▸ WORK ITEM: Each line from the start of the entries through the line that contains "Task: Open the Debug menu" should be output exactly, please.
INFORMATION SHOWN START
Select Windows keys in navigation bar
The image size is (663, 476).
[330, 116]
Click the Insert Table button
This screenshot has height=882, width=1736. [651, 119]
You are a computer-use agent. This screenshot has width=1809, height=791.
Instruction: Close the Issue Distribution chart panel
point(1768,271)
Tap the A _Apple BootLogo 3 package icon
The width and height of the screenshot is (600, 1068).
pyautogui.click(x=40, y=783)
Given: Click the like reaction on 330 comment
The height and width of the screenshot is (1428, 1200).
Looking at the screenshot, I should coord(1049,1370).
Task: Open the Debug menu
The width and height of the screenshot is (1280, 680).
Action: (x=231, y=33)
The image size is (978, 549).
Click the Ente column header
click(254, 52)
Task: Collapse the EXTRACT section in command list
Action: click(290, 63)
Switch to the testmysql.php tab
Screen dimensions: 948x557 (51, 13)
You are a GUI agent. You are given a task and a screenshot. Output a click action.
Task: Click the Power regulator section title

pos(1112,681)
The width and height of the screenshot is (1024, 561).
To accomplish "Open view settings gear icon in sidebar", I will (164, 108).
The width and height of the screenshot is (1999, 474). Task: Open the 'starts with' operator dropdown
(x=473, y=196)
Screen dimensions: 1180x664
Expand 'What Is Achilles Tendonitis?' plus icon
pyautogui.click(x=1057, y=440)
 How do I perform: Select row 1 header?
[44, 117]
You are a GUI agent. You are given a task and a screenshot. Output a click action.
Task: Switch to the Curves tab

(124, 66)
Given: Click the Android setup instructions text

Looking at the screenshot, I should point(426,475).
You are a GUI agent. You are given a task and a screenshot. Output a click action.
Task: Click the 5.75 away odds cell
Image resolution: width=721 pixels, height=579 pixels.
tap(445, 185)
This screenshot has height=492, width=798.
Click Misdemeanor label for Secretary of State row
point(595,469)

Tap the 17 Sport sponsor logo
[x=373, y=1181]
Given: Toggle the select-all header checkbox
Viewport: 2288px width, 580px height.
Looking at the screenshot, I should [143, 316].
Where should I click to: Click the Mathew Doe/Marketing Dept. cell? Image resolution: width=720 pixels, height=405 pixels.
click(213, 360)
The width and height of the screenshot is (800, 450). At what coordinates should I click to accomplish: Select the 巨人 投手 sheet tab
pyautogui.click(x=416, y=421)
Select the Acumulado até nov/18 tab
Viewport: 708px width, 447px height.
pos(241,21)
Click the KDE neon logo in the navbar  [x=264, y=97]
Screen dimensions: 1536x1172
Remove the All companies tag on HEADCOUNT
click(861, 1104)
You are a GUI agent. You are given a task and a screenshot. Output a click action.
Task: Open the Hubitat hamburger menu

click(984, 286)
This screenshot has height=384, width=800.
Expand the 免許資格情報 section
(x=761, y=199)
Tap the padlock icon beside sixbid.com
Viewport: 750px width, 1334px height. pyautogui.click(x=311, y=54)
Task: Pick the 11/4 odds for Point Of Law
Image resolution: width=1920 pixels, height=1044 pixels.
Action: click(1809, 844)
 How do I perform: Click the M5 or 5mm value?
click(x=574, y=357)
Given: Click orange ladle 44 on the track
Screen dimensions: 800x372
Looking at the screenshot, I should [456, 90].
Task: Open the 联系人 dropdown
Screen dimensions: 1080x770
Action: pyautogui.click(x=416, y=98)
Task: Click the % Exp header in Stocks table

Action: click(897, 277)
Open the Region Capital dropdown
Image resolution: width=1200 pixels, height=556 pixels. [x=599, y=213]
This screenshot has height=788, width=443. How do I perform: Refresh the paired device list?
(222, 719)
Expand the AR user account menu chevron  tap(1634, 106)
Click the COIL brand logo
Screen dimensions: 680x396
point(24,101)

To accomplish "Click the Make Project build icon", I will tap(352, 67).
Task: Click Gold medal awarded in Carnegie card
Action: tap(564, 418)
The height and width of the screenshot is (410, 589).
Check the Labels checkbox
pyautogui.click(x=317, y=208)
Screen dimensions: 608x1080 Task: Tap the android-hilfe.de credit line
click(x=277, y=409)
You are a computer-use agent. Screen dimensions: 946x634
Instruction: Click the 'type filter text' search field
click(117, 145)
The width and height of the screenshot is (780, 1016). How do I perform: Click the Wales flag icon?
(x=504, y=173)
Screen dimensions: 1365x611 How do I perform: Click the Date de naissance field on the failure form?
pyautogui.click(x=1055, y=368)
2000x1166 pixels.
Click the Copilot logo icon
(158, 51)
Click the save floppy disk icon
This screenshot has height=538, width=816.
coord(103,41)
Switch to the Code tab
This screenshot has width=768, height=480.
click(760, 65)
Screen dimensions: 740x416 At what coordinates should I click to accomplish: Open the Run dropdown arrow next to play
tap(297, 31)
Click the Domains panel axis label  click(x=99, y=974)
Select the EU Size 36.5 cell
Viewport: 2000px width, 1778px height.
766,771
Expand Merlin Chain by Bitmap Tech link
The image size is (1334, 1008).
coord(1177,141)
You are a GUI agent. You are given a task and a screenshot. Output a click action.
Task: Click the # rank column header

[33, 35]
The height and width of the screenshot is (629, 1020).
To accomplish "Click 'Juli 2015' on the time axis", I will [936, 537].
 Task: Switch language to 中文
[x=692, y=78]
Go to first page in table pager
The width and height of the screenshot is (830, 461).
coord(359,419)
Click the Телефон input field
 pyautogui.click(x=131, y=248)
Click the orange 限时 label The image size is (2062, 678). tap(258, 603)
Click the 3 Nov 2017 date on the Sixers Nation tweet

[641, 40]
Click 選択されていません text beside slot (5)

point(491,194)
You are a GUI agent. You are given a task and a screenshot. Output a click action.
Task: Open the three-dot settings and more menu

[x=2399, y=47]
INFORMATION SHOWN END
▸ SOLUTION TO THE PROBLEM:
Select Windows keys in navigation bar
The image size is (663, 476).
[330, 116]
Click the Insert Table button
This screenshot has height=882, width=1736. [651, 119]
You are a computer-use agent. This screenshot has width=1809, height=791.
Instruction: Close the Issue Distribution chart panel
point(1768,271)
Tap the A _Apple BootLogo 3 package icon
The width and height of the screenshot is (600, 1068).
pyautogui.click(x=40, y=783)
Given: Click the like reaction on 330 comment
The height and width of the screenshot is (1428, 1200).
Looking at the screenshot, I should coord(1049,1370).
Task: Open the Debug menu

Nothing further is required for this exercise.